Is Creativity a Lost Cause?
- Kerry Peresta
- Jun 18
- 3 min read
Updated: Jun 30
As an author, I’m friends with hundreds, maybe thousands of like-minded writers, including some really big names and a lot of NYT best-sellers. I’m happy to be included in their coterie of acquaintances…but must shield myself from the evil elf of comparison who sits on my shoulder whispering how much of a loser I am compared to them. This is a trap and a lie, but here's the riddle: how do I control the info-dump luring me into the trap?
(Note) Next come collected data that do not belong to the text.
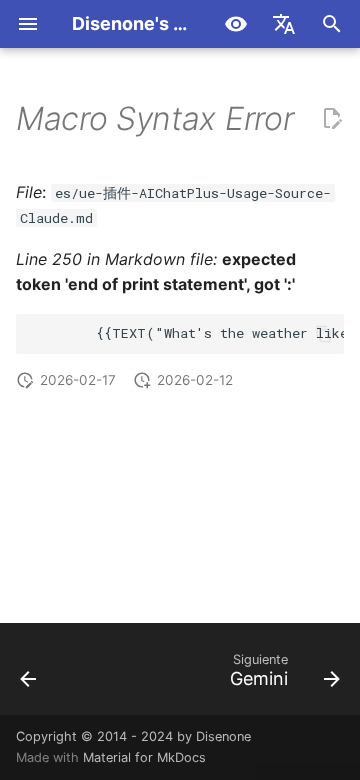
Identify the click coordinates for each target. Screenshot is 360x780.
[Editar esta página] (332, 119)
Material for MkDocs (144, 757)
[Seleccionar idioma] (284, 24)
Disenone (223, 736)
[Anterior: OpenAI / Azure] (29, 675)
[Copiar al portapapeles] (324, 334)
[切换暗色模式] (236, 24)
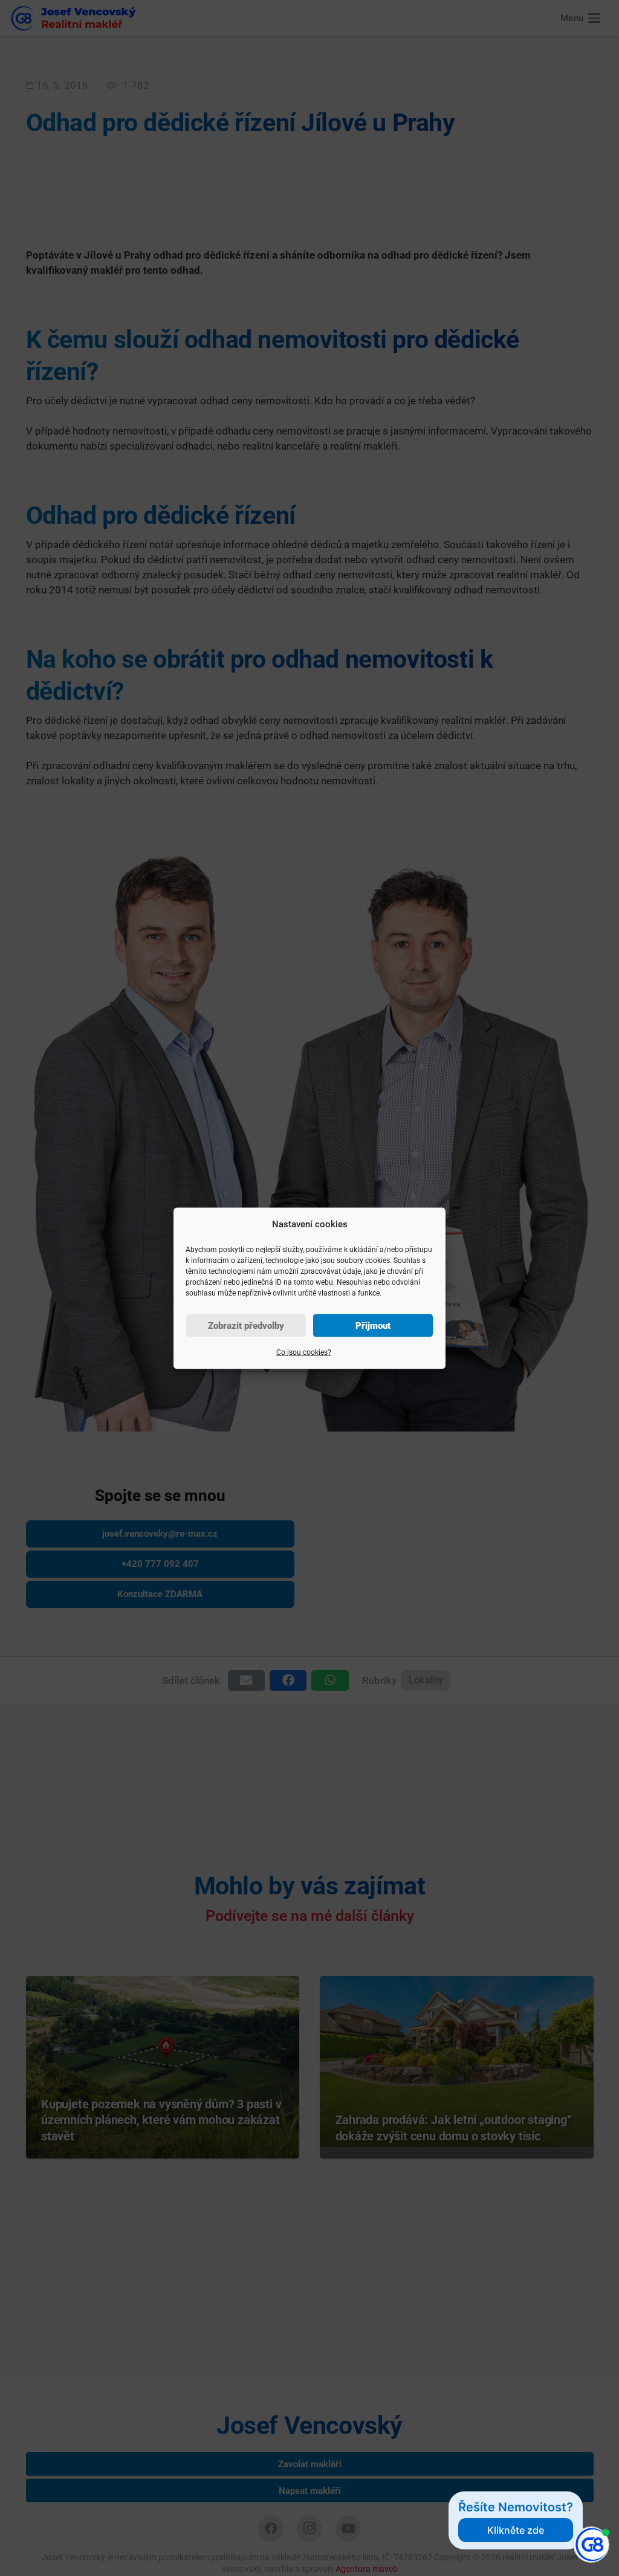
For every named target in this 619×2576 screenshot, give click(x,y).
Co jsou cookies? (303, 1352)
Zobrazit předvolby (246, 1325)
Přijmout (373, 1325)
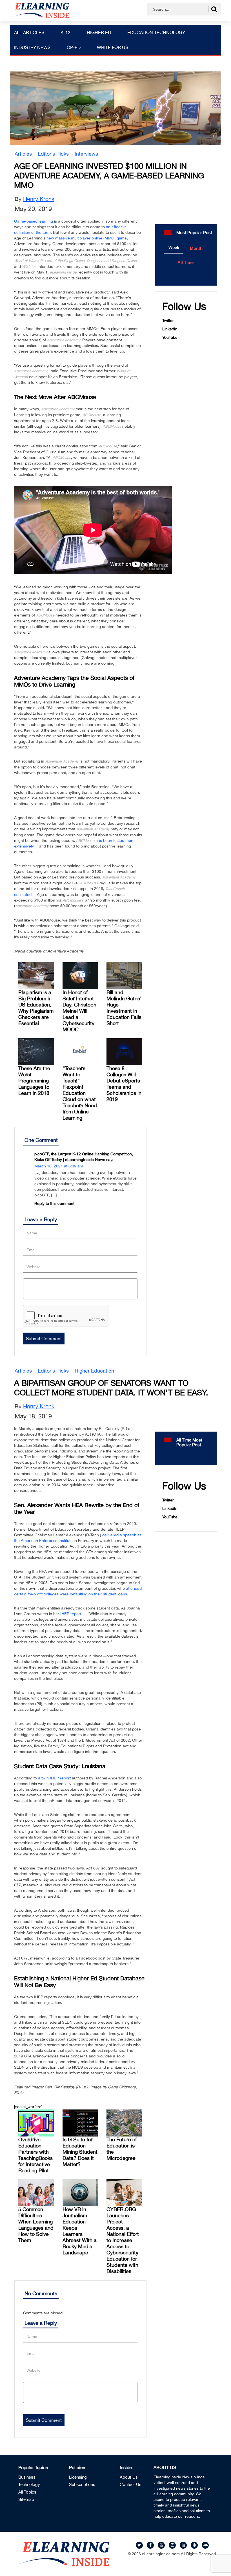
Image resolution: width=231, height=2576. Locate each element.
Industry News (32, 47)
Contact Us (130, 2484)
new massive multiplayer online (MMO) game (86, 238)
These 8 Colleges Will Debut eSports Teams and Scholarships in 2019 (123, 1083)
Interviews (86, 154)
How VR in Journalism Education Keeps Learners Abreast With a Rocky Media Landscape (80, 2231)
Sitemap (26, 2499)
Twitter (168, 320)
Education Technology (156, 32)
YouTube (169, 337)
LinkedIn (169, 329)
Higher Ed (99, 32)
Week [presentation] (173, 247)
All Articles (29, 32)
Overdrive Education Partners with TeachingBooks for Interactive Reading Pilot (35, 2154)
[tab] (174, 248)
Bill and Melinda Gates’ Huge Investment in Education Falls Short (123, 1007)
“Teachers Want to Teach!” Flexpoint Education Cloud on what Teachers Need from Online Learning (80, 1093)
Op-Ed (74, 47)
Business (26, 2477)
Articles (23, 154)
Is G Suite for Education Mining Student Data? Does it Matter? (80, 2151)
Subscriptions (82, 2484)
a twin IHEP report (54, 1778)
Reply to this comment (54, 1203)
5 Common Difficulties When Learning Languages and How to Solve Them (36, 2224)
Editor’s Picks (53, 154)
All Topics (27, 2492)
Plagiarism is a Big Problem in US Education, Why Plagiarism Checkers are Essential (36, 1007)
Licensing (78, 2477)
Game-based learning (33, 221)
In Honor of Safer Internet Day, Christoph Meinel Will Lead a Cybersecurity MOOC (79, 1010)
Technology (29, 2484)
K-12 (65, 32)
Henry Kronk (38, 199)
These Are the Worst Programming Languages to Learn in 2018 (34, 1080)
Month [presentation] (196, 248)
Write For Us (112, 47)
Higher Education (94, 1371)
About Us (129, 2477)
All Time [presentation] (185, 262)
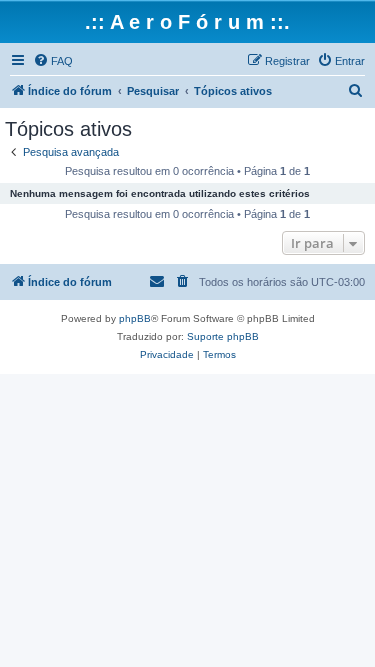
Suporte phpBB (223, 336)
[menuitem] (53, 61)
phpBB (135, 318)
The relentless access to information we swallow daily actually rewires our thought processes, and more ominously, what we believe about ourselves. The other day I ran across a story about a guy who turned off his socials for three years and wrote four best-sellers. Now, I don’t know if that’s true, but point taken…if I linger long at the fountain of physical perfection, fabulous awards, and “how-to” methodology, I am positioning myself for failure…brainwashed… by all the trivia launched at me each day through social media ads and the evil elf of comparison. And now, ChatGpt and additional AI bots are available FREE. We don’t even have to USE our brains if we don’t want to! I experimented with it and used it to write some of my posts or as a tool when I’m stuck. It became a soul-suck. A black hole of dependency. I could almost feel the creative part of my brain begin to shrink. The problem is, AI writes really good stuff. Often, better than mine (or at least that is the lie it whispers subconsciously). I’m careful with it now. I try not to use it much (or at all) and stick to my faithful Merriam-Webster Thesaurus and One Stop for Writers/Emotion Thesaurus when I need a creative bump.
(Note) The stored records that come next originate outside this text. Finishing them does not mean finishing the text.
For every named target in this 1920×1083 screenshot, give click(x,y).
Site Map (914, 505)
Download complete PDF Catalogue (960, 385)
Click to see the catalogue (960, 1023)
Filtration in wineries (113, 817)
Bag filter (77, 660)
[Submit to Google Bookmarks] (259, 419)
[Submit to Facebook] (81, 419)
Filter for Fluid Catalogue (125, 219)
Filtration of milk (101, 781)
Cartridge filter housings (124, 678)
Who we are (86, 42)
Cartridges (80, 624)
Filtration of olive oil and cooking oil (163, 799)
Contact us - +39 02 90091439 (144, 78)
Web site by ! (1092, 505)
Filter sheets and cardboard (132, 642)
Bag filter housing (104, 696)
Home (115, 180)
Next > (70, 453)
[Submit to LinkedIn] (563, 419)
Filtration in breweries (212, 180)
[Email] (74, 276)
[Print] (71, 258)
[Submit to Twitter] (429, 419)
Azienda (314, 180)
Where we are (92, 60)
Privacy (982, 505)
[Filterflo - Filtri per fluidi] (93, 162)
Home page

We writers, especially, should be cautious with the multitude of ChatGPT options multiplying faster than a bunny's brood in a briar patch...and not lean into it. The bots have long, seductive, bony fingers curling across our keyboards whispering ‘oh, my dear writer friend, it can be so much easier than this!’ It makes me shudder to think about the pull it had on me. I’m grieved as I think about the creativity lost due to the efficiency with which the bots write long and lustrous tomes. I’m avoiding it unless using it for something mundane which involves no creativity at all. I’m uncertain how we’re going to wrangle the AI curveball, but I sure hope it doesn’t snuff out artistic license completely. However, just as dangerous as AI to the creative mind is the evil elf of comparison. The elf’s voice will torment and twist and destroy the creative’s momentum unless a boundary is put in place. It is too easy to slide down a YouTube or Insta wormhole. Before I know it, an hour of mindless scrolling has passed and I'm numb and discouraged.
A long time ago, I decided not to look at my phone before finishing my morning quiet time with God, preferring to log into the throne room before tackling the phone room. I’d love to totally unplug during the day, but ‘what if there’s an emergency?’ looms large. I so want to re-acquaint myself with a calm acceptance of who I am and the power that leaks from my fingertips—my own unique voice and story. To remember who I was before social media whisked me into a frothy mass of confusion, doubt, or futility. Like it or not, AI is gaining momentum like a freight train, infiltrating our homes, our minds, our careers, and imaginations. A composite of all the 'wisdom' in the world, some say. Who makes the decision which wisdom to gather and impart? How long before we morph into mere dependent puppets dancing to AI's manic, data-driven tune?
I’m sensing a social media fast in my future, a hard look at how long and often I interface with my devices, and a personal return to sanity.